**Excerpt provided**
__________

Categorizing Humankind ( Bots in the Personality Analysis)

  • NASA’s  head psychiatrist involved in developing people-assessing algorithms to select teams for various missions

  • Taibi Kahler , a psychologist at Purdue uses algos to categorize people. These algos are used in NASA, prepping up Presidential speeches and host of other places.

  • Kelly Conway uses algos at eLoyalty, a consultancy for companies with large call centers

  • Peter Brown and Robert Mercer language and speech recognition algos are used in a lot of softwares now. In fact they were so successful that they joined Renaissance and now co-head Renaissance after Jim Simon’s retirement

Wall Street Versus Silicon Valley + Wall Street’s loss is a gain for the rest of us

These sections talk about the boom and bust of algo trading talent war. In years preceding to the financial crash, most of the talented Math and Physics Ivy league grads headed to Wall street. There was a massive need for such grads to write algos , apply math to complex derivate pricing and valuation, hft algos etc. The result of this lead to talent scarcity in many fields that were crying for algos. Soon things started to change. There are many factors that lead to grads turning down Wall Street offers. Firstly, the crisis, Secondly, the Zuckerberg-Twitter-Groupon-Dropbox-Zynga effect, i.e. technology firms were using a ton of AI, algos, bots to create apps on the internet. There is a mention of Jeffrey Hammerbacher who worked as a quant at Bear Stearns, left it to join facebook and created a ton of algos that help facebook in making the site sticky. He now heads Cloudera, another startup that uses quant stuff to manage data storage. The author cites of examples where grads have turned down offers from even Renaissance and says that they are indications that things are changing and people no longer want to end up applying math and algos for Wall Street.

The Future belongs to Algorithms and their creators

The last section of the book gives a few cues that give a sense of the ways bots are going to change and influence things in the future. What about the talent ? Are there are enough math grads and programming majors who can program these bots in various fields that are crying for algo solutions ? This question in the book leads to a discussion on the state of US education sector and the faculty at the junior school level. One of the solutions pointed out by many experts, deans, professors, tech visionaries is to expose kids at the junior school level to math and programming. Programming should be made compulsory to everyone at a high school level. The book ends with the following suggestion:

There are a lot of potentially quantitatively minded people roaming around out there who have never given their brains a proper crack at the game. Smart people aren’t in short supply. Smart people educated in quantitative fields are, however. We just need to increase the size of the funnel that gets people there. Every single student at every high school in America should be required to take at least one programming class. Most students will stop there and move on to do something else. But even if just 5 percent of those students become engaged with the power of devising their own programs and algorithms, it will change the dynamic of our education system and our economy. Imagine all of the students who never give programming or quantitative fields a thought. Math, to them, is a rote skill that must be memorized so that a test or a quiz can be passed; they never see the other side of math that’s changing our world. Or when they finally do, perhaps in college, their life vector is already set toward another field. Programming and computer science classes shouldn’t be relegated to a niche group of students— this is the skill, more than any other, that will matter during this century. All students should get their chance.

__________

**What you need to do**
Reproduce the passage of the summary about algorithms from "Categorizing Humankind ( Bots" up to and including "of other places.", with no changes.

**Material shown**
__________

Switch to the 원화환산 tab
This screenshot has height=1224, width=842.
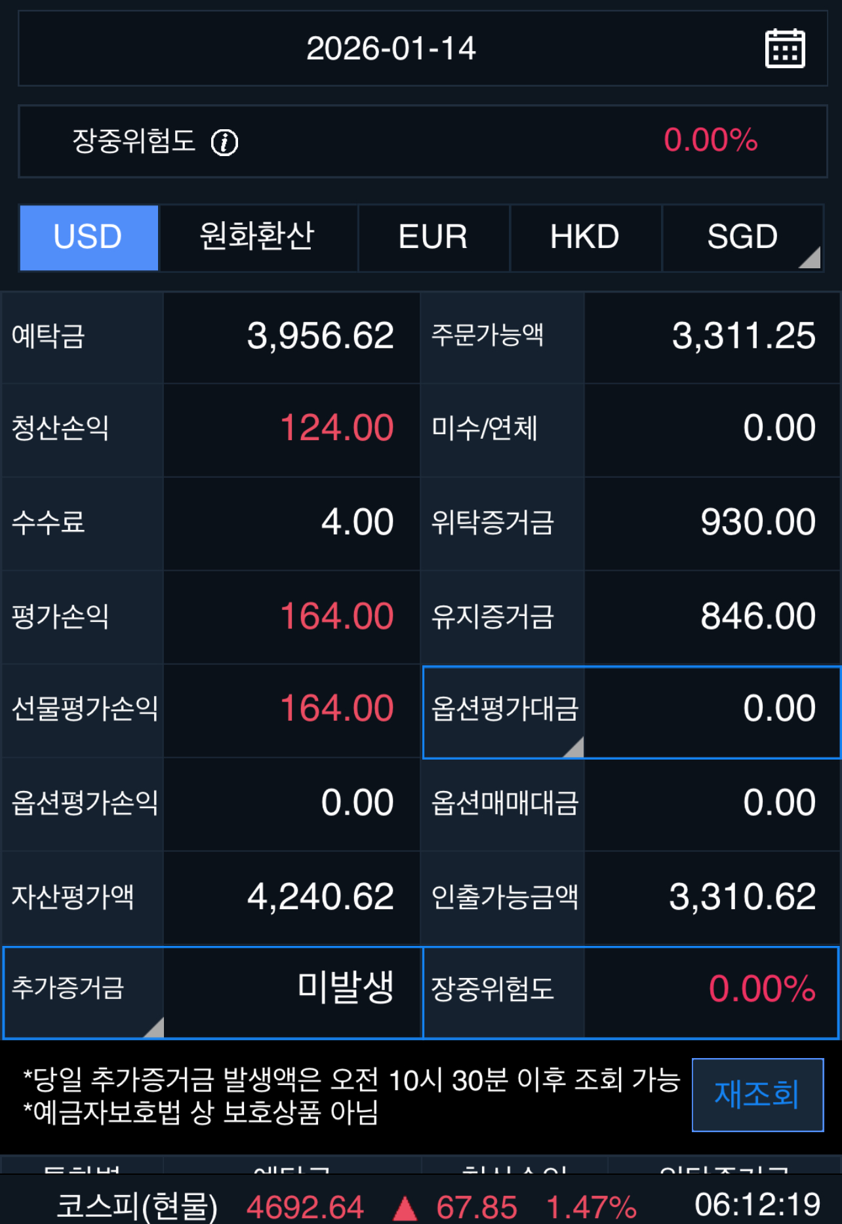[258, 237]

__________

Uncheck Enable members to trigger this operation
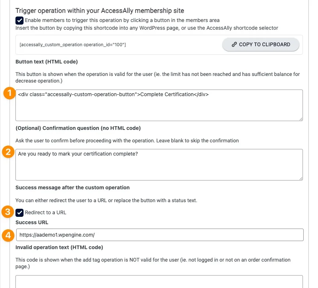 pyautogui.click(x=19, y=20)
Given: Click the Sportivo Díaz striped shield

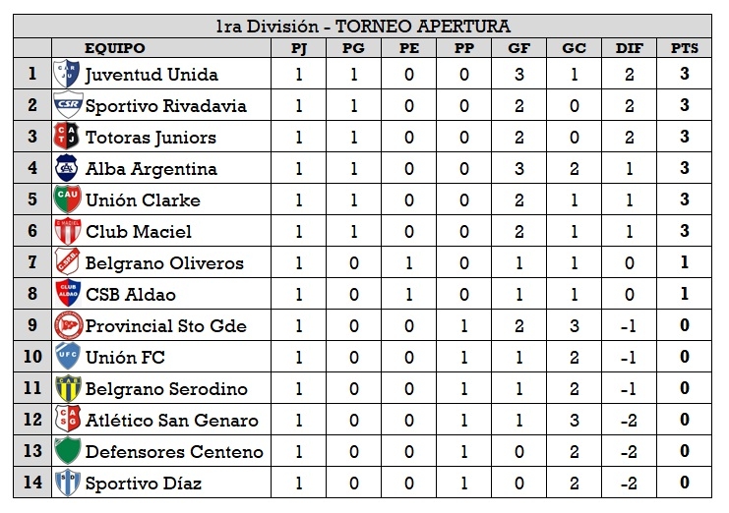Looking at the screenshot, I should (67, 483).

__________

**Answer to the problem**
Categorizing Humankind ( Bots in the Personality Analysis)

  • NASA’s  head psychiatrist involved in developing people-assessing algorithms to select teams for various missions

  • Taibi Kahler , a psychologist at Purdue uses algos to categorize people. These algos are used in NASA, prepping up Presidential speeches and host of other places.